Trees Staffer Goes Very Ape on Kurt Cobain:During the twilight period between the release of Nirvana's Nevermind in September 1991 and the coup de grunge when the album knocked Michael Jackson's Dangerous out of the Billboard 200 top spot about three months later, the Seattle trio played three club shows in Texas. Pretty much everyone Rocks Off knows who was at either the Austin date - once again, at Liberty Lunch - or the Houston gig at the Vatican says both were among the best shows they've ever seen, before or since. At Dallas' late, lamented Trees, the first night of Nirvana's Texas trifecta didn't go quite as well. Addled by alcohol and antibiotics, and emboldened by the gathering buzz behind Nevermind , a flu-stricken Cobain indulged his Townshendesque fondness for smashing his guitar four songs into the band's set. Only this time he did it into the monitor board, whose owner was working security at the sold-out Deep Ellum venue and didn't appreciate his gear being destroyed at all. Cobain jumped into the audience during "Love Buzz," and although it looked like the bouncer was protecting him, the opposite was true. "He pretended to save me from the vicious crowd, yet he grabbed my hair and punched me in the ribs a few times," author Everett True quotes Cobain in 2007's Nirvana: The Biography. "I swung the butt-end of my guitar into his face. He bled, and proceeded to beat the shit out of me."
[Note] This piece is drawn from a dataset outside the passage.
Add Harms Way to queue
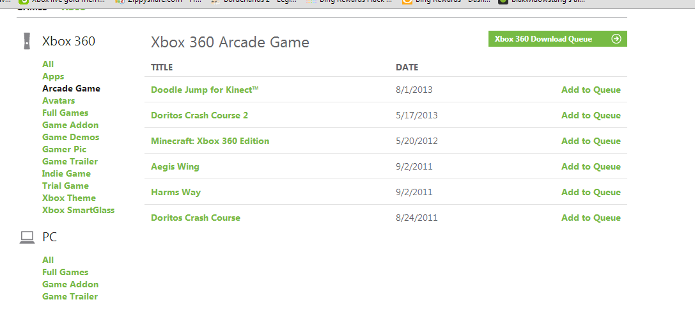695x311 pixels. point(591,193)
The Sex Pistols' Punk Rock Rodeo:When the Sex Pistols pulled into San Antonio honky-tonk Randy's Rodeo in January 1978, they were trailed by an entourage of U.S. and UK journalists (including reporters from Time and Newsweek ), FBI agents, state troopers and, Jim Mendiola wrote in the San Antonio Current in 2003 , rumors that live sex acts were part of the group's stage show. Although the only sex act in sight was between the two amorous cowboys on lead singer Johnny Rotten's T-shirt, the Pistols had no difficulty riling up the largest crowd of the band's one and only American tour. Rotten greeted the more than 2,000 people - including several of Rocks Off's friends and former colleagues at the Austin Chronicle - who had each paid $3.50 for a ticket by calling them "fucking cowboy faggots"; many said "howdy" right back by showering the band with beer cans and Lone Star longnecks. One especially pissed audience member attempted to storm the stage, only to get knocked upside the head by bassist Sid Vicious' guitar. Nevertheless, Mendiola writes, the band was so happy with the way the Randy's gig turned out that they broke their tour-long media silence after the show. In hindsight, he adds, San Antonio went down as the best show of the Pistols' eight-city tour, which - like the band itself - terminated after their gig at San Francisco's Winterland Ballroom about a week later.